Gardner & Wiley and John Gamble, for appellant. M. N. Carlisle, for appellee.

SOMERVILLE, J. The action is brought for the alleged conversion by the defendant, Lee, of certain bonds of the city of Troy, Ala., which the plaintiff, Boyd, claims as the property of a minor child, of whom he is the legal guardian. These bonds, according to the plaintiff's version of the case, had been pledged by one Higgins as collateral security for money advanced by Lee to be invested in a joint purchase of what is commonly known as cotton futures." According to the defendant's version of the testimony, however, they had been sold to him for 50 cents on the dollar, the proceeds to be applied by Higgins' direction to pay his half of the bonus required for the purchase of such futures, "subject to the rules of the New York Cotton Exchange." If the contract of loan, on the one hand, or of sale, on the other, as the case inay be, is illegal, the plaintiff is entitled to recover, even though the bonds in question be regarded as negotiable instruments; for in the former alternative the pledge of the bonds, made to secure an illegal loan, would be equally void with the loan itself; and, in the latter, if the contract of sale be illegal, although binding between the immediate parties as being in pari delicto, the purchaser cannot be protected as a bona fide holder, so far as concerns the plaintiff, who is the true owner of the securities sued for in the action. The purpose to which the money was to be devoted was an illegal enterprise, being a bet or wager on the future price of cotton, which the evidence tends to show was to be promoted by the defendant on joint account with Higgins, who procured from him the money, whether by pledge or sale of the bonds, for the furtherance of this express design. The evidence, if believed, shows that the transaction was a mere speculation in cotton "futures;" that no cotton was actually intended to be delivered, but the whole speculation was dependent upon the future rise or fall in the price of cotton, as governing the loss or gain of the venture,—a simple staking of “margins;" in other words, to cover the difference in price. The evidence fails to show what were the rules of the New York Cotton Exchange, controlling such transactions, and we cannot assume to know what they were. The case must stand upon the evidence contained in the record.

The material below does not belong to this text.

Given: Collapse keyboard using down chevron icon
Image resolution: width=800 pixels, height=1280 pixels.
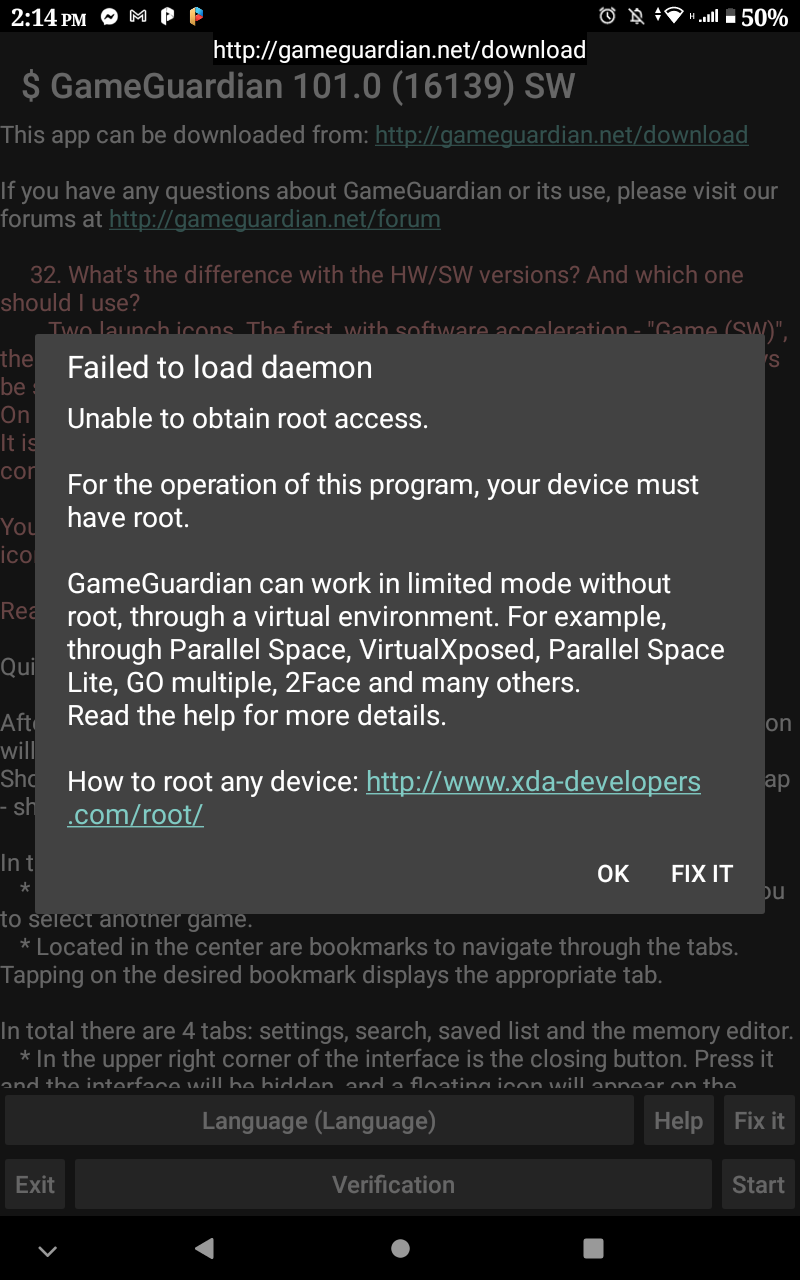Looking at the screenshot, I should click(47, 1250).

In Hawley v. Bibb, 69 Ala. 52, it was decided by this court that a bill given for money to be advanced to the maker by the payee, to enable him to engage in buying and selling such futures in the state of New York, was a mere contract founded on a loan, or an advance of money to bet, as a wager, on the future price of cotton, and as such would be illegal and void between the immediate parties and purchasers with notice, as a contract made in violation of the public policy. The rule, accordingly, is now generally established by authority, that where an optional contract for the purchase or sale of property is made, and there is no intention on the one side to deliver, or on the

other to actually buy, but merely that the difference in price should be settled according to the market fluctuation-the rise or fall-in the value of the commodity, the contract is a mere wager or bet upon the future price of the commodity, and is reprobated by the law, and void for illegality. Bigelow v. Benedict, 70 N. Y. 202; Gregory v. Wendell, 39 Mich. 337; Kirkpatrick v. Bonsall, 72 Pa. St. 155; Fareira v. Gabell, 89 Pa. St. 89; Yerkes v. Salomon, 11 Hun, 473; Grizewood v. Blane, 11 C. B. 526, 73 E. C. L. 526; Irwin v. Williar, 110 U. S. 499, 4 Sup. Ct. Rep. 160; Bish. Cont. § 534.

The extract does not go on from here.